Kalau liberalisme dalam artian paham untuk mengajak umat Islam agar menggunakan
nalar mereka untuk maju, tentu ini bukan persoalan karena memang akal menempati
posisi yang strategis dalam Islam. Akidah Islam mengajarkan kita, fungsi akal adalah
untuk berfikir dan menggali pesan-pesan langit dengan dibimbing oleh wahyu.
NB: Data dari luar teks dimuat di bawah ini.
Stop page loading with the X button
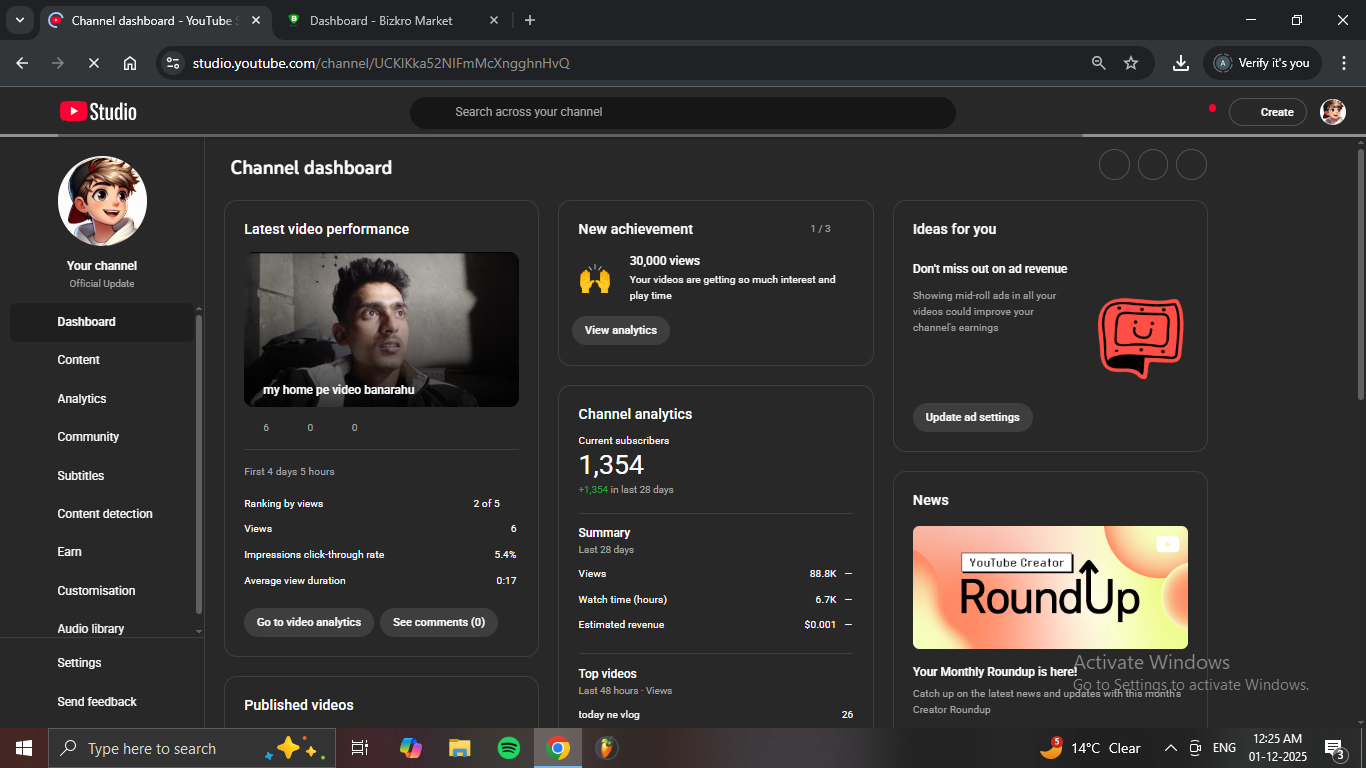1366x768 pixels. 93,63
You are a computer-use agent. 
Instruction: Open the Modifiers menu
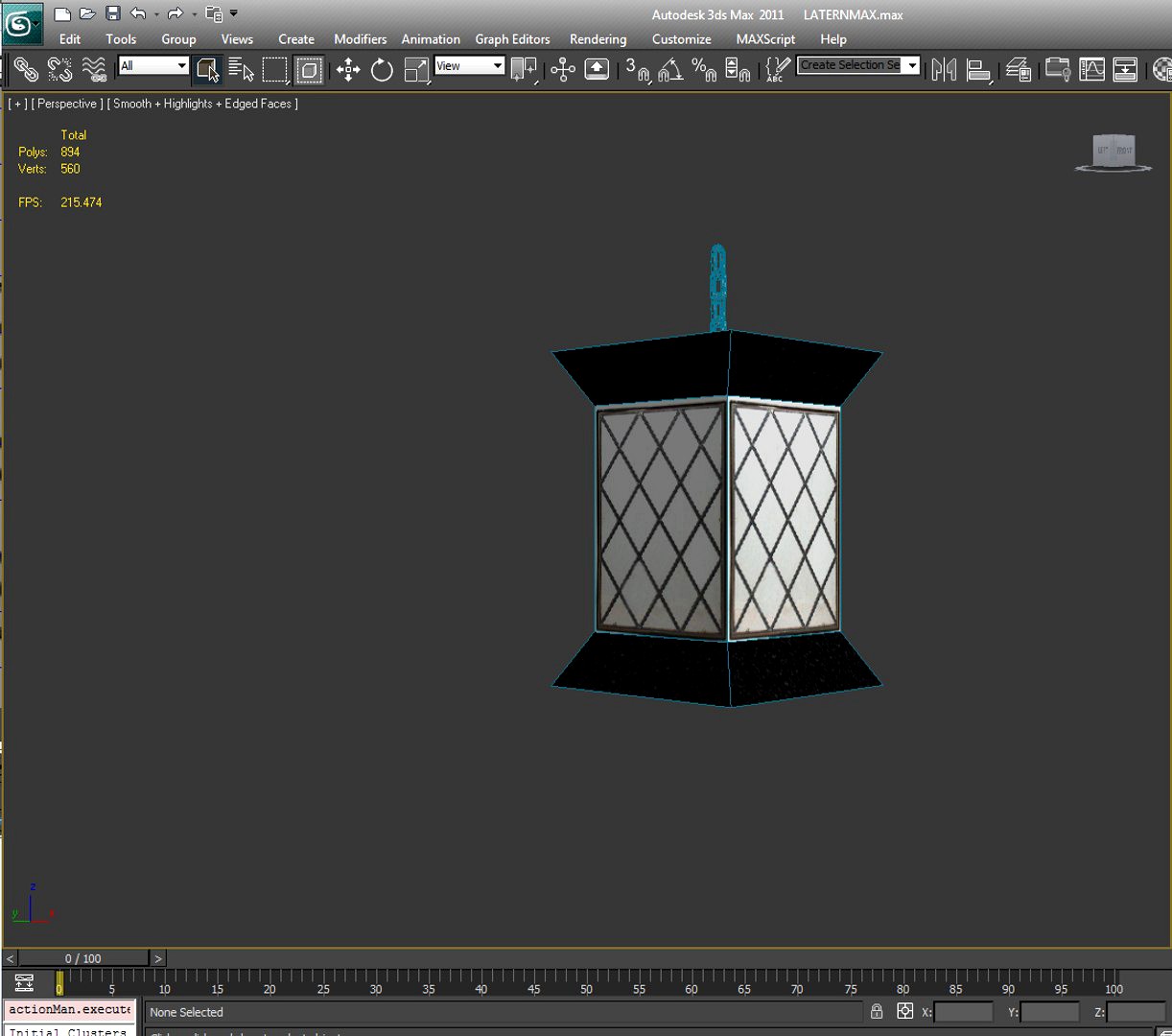(360, 39)
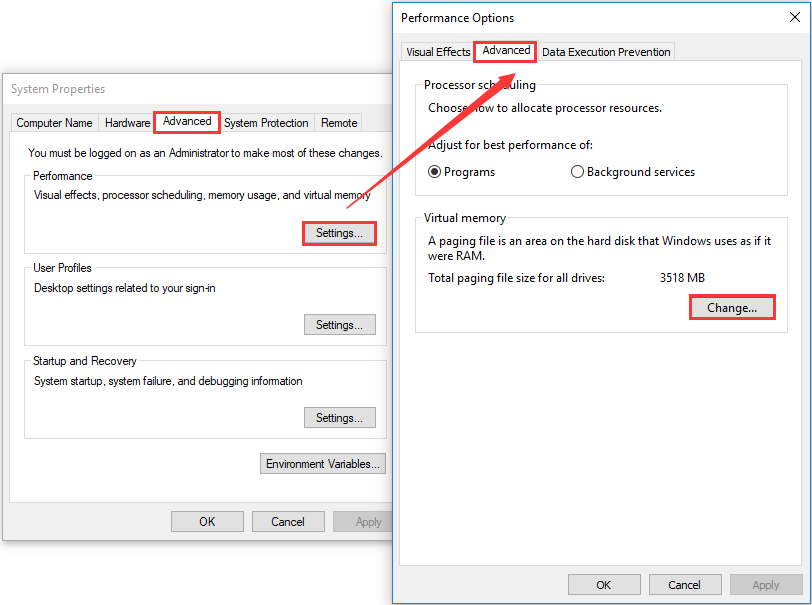Click Cancel in Performance Options

coord(685,584)
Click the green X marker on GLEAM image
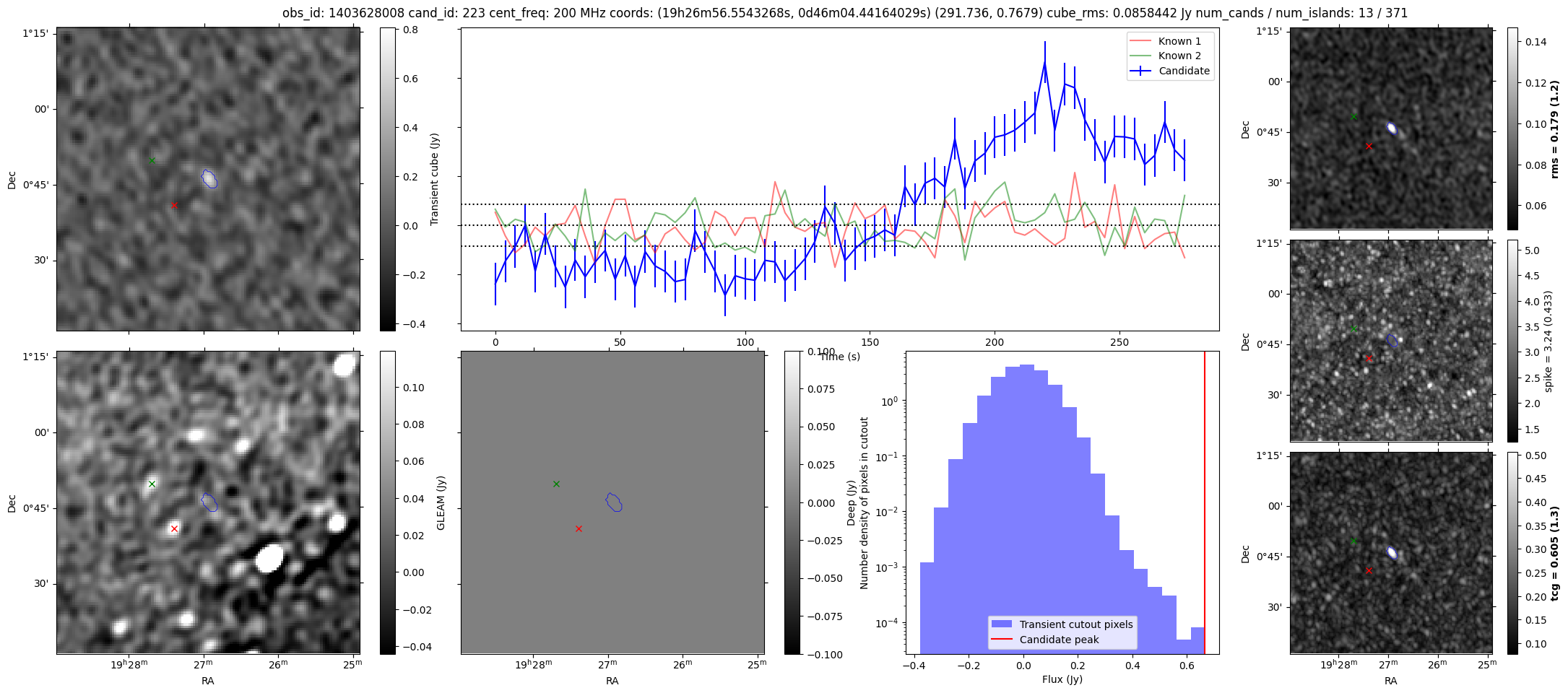 click(x=152, y=484)
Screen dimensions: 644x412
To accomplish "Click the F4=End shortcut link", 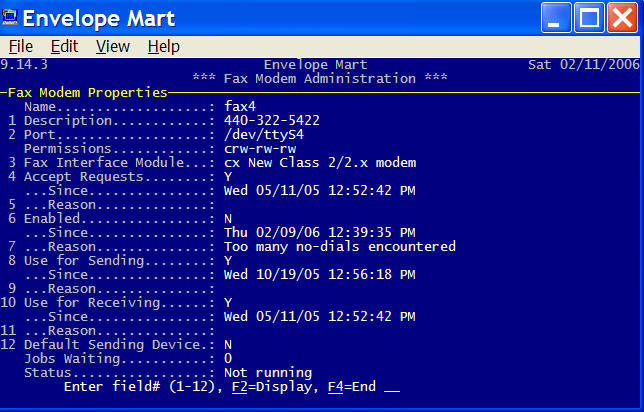I will pyautogui.click(x=352, y=387).

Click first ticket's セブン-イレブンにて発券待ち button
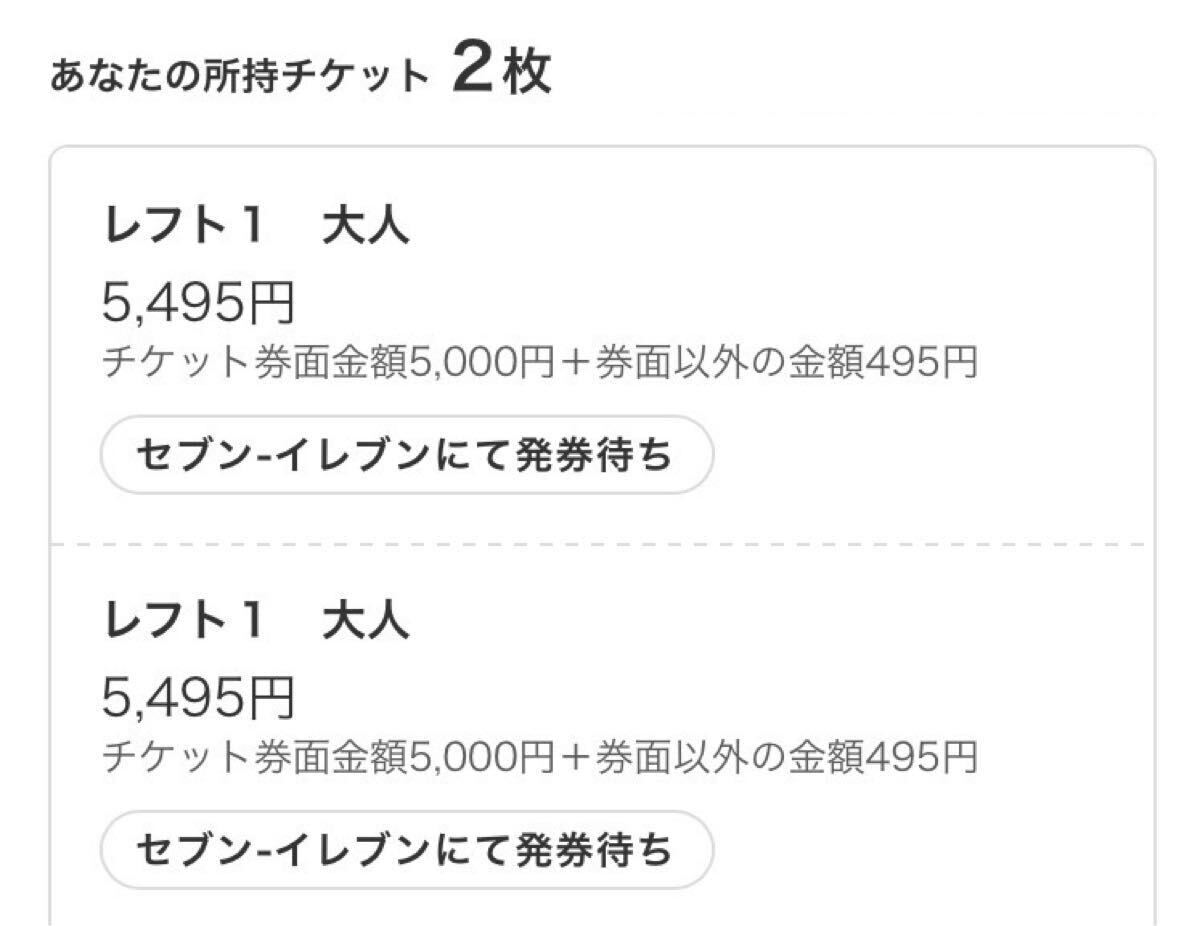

Bukan sebaliknya, akal yang membimbing wahyu. Ini bisa dipahami mengingat akal
manusia memiliki banyak keterbatasan
Jujur
menilai Liberal
Kalau kita membaca agenda liberalisme versi Jaringan Islam Liberal
(JIL) di situs mereka, secara nyata jaringan ini antara lain “mempercayai kebenaran
yang relatif dan juga hendak memisahkan otoritas duniawi dan ukhrawi, otoritas
keagamaan dan politik”.
Manifesto tersebut menampakkan bagaimana sporadisnya
pemikiran mereka yang tak memiliki “garis pinggir” untuk menjaga alur gagasan. Padahal,
bukankah Allah telah menegaskan bahwa agama yang benar di sisi Allah itu
hanyalah Islam? lalu, apakah akidah Islam memandang kebenaran agama itu relatif
yang berujung pada pembenaran semua agama di luar Islam? Sekiranya semua agama
bisa benar, maka tentu Alquran dan Hadits tidak akan memberikan banyak gambaran
dan informasi seputar bahaya kesyirikan dan ancaman siksa yang berat bagi
setiap musyrik (yang menduakan Allah Swt). Sekiranya semua agama benar, maka
Rasulullah tidak akan menginformasikan kepada umatnya bahwa Islam sebagai
satu-satunya agama benar memiliki lima rukun sebagai fondasinya, dimana rukun
pertama adalah mengucap dua kalimah syahadat, yaitu sebuah bersaksi pada tidak
ada Tuhan selain Allah dan bersaksi bahwa Nabi Muhammad Saw itu adalah utusan
Allah Swt.
Nah, apakah akidah Islam akan bisa
menganggap kebenaran agama itu relatif alias semua bisa benar? Sementara kita
tahu banyak manusia yang menduakan Allah Swt, banyak pula manusia yang menolak
kenabian Muhammad walaupun telah jelaslah kerasulan Muhammad. Dan yang paling
membahayakan dari paham liberalisme adalah karena mereka dengan tegas
berprinsip memisahkan antara otoritas duniawi dan ukhrawi. Apakah prinsip
seperti ini berasal dari Islam? Bukankah Nabi Muhammad Saw sebagai juga sebagai
kepala Negara yang mengatur Negara dengan sistem Islam?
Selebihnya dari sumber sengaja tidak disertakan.